Vendors are making headway into tackling warranty abuse perpetrated by rogue channel partners, according to a new white paper.
In 2009 the Alliance for Grey Market and Counterfeit Abatement (AGMA) calculated that warranty abuse – which refers to the usage of services or warranty to which the customer or recipient is not entitled – was costing vendors three to five per cent of their revenues. At the time, AGMA described it as a "relatively unknown" issue.
Now AGMA has teamed up with industry association CompTIA to release a white paper on the issue following a two-year study involving 400 service providers and 15 OEMs. According to the duo, systems for dealing with warranty abuse are evolving rapidly as the industry switches from taking a reactive to a proactive stance on the issue.
"There is increased collaboration between service providers and OEMs on creating robust management systems that confirm legitimate warranty claims without placing undue burdens on the service provider," said Aaron Woods, a director at Xerox and CompTIA board member.
The white paper flagged several best practices to help both OEMs and their partners cut warranty abuse, thereby increasing profitability.

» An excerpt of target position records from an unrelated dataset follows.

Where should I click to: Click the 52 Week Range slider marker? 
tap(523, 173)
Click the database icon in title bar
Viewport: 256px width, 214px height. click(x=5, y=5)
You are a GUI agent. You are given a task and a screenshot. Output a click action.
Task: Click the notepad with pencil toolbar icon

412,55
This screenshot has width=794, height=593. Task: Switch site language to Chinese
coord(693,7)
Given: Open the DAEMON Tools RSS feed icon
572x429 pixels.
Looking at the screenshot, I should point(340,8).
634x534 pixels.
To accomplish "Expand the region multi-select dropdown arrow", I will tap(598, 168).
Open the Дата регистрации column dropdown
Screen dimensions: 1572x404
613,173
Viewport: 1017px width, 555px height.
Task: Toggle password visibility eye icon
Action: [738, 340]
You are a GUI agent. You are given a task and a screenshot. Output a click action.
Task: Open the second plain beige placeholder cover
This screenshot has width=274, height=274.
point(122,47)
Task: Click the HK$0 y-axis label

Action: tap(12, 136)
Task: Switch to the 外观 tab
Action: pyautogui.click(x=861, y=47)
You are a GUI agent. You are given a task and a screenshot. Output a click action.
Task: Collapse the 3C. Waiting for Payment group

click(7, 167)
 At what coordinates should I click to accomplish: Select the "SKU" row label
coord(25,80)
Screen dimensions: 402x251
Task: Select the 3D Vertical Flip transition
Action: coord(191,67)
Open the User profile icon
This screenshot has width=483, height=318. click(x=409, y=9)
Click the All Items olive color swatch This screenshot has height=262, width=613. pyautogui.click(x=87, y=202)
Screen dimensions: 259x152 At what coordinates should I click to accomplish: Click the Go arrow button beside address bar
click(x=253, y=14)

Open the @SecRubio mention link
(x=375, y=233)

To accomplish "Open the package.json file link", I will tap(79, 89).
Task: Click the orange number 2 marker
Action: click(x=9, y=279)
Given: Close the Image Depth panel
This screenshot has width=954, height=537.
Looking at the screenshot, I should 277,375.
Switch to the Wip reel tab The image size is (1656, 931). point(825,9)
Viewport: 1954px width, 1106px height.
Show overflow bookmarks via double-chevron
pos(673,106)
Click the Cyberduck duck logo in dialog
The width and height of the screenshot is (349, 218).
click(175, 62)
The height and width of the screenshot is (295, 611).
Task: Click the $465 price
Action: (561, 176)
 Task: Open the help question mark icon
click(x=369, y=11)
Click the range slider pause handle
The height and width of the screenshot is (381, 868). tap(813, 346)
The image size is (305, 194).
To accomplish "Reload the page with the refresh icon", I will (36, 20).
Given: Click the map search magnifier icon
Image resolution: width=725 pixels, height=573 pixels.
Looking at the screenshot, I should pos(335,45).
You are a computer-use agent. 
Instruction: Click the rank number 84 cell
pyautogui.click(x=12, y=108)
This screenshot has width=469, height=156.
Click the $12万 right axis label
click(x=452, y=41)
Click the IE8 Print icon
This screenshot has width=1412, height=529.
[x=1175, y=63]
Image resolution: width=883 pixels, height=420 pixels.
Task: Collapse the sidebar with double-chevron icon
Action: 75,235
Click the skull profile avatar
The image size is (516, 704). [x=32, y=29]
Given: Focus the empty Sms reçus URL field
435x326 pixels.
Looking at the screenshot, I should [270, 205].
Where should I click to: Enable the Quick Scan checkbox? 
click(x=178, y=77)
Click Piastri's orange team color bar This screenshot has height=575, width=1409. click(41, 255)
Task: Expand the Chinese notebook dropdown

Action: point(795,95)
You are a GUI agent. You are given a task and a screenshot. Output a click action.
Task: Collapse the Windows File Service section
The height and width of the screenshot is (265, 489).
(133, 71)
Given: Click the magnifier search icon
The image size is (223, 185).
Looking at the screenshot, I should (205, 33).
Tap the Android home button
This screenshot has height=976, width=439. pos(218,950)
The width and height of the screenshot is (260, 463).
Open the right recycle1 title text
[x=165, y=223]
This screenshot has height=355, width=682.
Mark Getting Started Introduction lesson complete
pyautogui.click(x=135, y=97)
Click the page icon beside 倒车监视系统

This includes using OEM controls for parts identification and implementing clear end-user rules. Employing internal warranty claim administrators who monitor end-user and technician part usage and procedures was also recommended, as was using standard file formats to allow service providers and OEMs to communicate in real time during each step of the warranty process.
Common forms of warranty and service abuse include exploitation of RMA non-returns, service over-usage and non-existent service charges, according to AGMA.
Angela Narvaez, an HP director and AGMA board member, added: "Fraud prevention is really an ongoing process. We want to shift the paradigm from investigating events after the fact to preventing the fraud before it happens. Once certain abuses or over-ordering occur, you can never fully recover the loss."